В тот день старшина первой роты прапорщик Дементьев был, что называется не в духе-мож с бодуна не успел захмелицца, а мож другая кака кака приключилась по дороге на службу, но вот только появился он в расположении батальёна в состоянии крайнего раздрожения, и тут же направился обходить свои владения (туалет, кубрики, КБО и сушилку) с целью конкретно доебаться до дежурного наряду.
Минут через несколько мучительных поисков он обраружил-таки то, чево хотел- в сушилке, в которой положено быть только сапогам, шинелям и прочим подмоченным солдатами предметам воинской службы, он увидал музыкальный инструмент, а конкретно ”гитару шетиструнную производства фабрики Луначарского” по цене 17 рублей 85 копеек за штуку.
Тут следует сделать небольшое лирическое отступление в сторону армейского уставу, согласно которого музыкальному инструменту (будь то гитара, домбра, боян или даже самая что нинаесть занюханая отечественная балалайка) положено находицца в строго определённом месте, а именно в ленинской комнате (ну на крайняк может ещё в клубе или оркестровой яме, но только нихуя не в сушилке).
Однако в этой самой ленинской комнате солдату запрещено курить и сидеть в распоясавшемся виде, а какая может быть игра на гитаре без курева и в сапожыщах?
Да никакой...Да и обстановка там, честно говоря, к интиму ни хуя не располагающая-подрочить можно разве что на на бюстик Ленина (а хотелось бы на ленин бюстик) и на членов политбюро (на члены которых в те далёкие времена дрочить никто бы не отважылся).

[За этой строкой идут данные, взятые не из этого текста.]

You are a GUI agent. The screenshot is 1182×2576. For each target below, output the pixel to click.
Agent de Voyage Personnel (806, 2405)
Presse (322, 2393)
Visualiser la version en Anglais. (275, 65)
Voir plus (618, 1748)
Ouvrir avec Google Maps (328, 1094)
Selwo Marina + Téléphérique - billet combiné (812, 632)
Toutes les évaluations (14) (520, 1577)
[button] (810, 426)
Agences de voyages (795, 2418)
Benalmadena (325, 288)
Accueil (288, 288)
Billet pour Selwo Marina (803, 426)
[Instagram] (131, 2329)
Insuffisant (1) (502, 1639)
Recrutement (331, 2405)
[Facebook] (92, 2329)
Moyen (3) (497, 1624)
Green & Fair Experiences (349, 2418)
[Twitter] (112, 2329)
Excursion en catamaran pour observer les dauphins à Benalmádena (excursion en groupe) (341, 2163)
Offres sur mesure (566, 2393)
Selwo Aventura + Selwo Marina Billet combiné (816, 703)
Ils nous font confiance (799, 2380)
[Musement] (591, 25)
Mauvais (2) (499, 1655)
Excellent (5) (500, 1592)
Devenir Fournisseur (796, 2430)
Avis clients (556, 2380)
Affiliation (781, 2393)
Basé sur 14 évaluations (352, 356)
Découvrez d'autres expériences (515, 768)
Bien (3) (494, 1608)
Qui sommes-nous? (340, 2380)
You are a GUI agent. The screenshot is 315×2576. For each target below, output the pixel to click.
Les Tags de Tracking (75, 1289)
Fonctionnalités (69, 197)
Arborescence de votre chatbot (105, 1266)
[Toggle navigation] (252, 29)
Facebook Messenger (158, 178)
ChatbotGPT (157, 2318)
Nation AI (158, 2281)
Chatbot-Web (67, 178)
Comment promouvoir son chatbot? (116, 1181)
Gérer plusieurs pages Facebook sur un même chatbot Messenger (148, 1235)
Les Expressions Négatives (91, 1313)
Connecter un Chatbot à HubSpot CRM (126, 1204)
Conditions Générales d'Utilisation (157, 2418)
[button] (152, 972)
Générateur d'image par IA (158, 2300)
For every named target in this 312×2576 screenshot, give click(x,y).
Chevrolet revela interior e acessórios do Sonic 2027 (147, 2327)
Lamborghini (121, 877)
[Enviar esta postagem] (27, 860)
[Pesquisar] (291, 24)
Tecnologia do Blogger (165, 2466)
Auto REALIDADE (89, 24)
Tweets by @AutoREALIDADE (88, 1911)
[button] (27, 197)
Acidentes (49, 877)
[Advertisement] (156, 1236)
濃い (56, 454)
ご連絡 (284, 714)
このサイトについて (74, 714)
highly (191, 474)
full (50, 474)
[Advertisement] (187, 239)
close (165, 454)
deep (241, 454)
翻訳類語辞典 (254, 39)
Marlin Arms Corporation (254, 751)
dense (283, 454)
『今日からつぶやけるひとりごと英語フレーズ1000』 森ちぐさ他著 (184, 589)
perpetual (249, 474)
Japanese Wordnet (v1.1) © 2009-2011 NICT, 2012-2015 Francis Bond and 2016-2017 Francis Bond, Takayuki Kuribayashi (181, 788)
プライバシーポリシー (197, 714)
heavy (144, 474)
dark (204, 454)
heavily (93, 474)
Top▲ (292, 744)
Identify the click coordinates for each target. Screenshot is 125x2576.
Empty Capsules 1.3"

Кароче в туалете ( в смысле умывальнике) песни звучали горазно увереннее, а тем паче в тёплой, напоминающей родимый дом, сушилке...
Всё это прапорщик Дементьев прекрасно понимал, потому как сам был не из пионерской зорьки и институтов разных там не заканчивал, а оттянул уже немалый срок в родной советской армии. Но в то утро настроен он был решительно, и ухвативши за горло грифа ни в чём неповинную гитару, немедленно охуярил её о каменный пол сушильного помещения.
Издав последний в своей жизни ми-минор, гитара фабрики Луначарского приказала долго жить, а мы (я и мой товарищ по прозвищу Гнус) в этот же день настрочили докладную замполиту батальёна по поводу порчи прапорщиком Дементьевым личного солдатского имущества, акцентировав замполитово внимание на том, что наше солдатское жалование на тот момент составляло чуть больше трёх рублей, и на покупку нового инструмента соответственно придёцца копить полгода (практически до самого дембеля).
Новую гитару подтянули уже через пару дней, поскольку служба моя происходила в культурном городе Ленинграде, а не где-нибудь в Монголии, где из щипковых инструментов только домбры, а из ебабельных существ- самцы верблюдов. Мы с Гнусом вскоре начали забывать о нашем доносе, как вдруг однажды...
Однажды недельки через две подходит к нам прапорщик Дементьев и шлёпает об стол семнадцатью рублями восьмьдесятьюпятью копейками, прокомментировав свои действия репликой типа-”Подавитесь суки!”...
Ох и было радости в тот вечер в батальёне связи.
Не на свои пьём-на старшинские!!!-радостно визжал Гнус. Дружно пили водку с ”Изабеллой”, курили ”Беломор” и ”Балтийские”, орали ”Машину Времени” вперемежку с ”Воскресеньем” и рассуждали о реальной пользе справедливого армейского стукачества.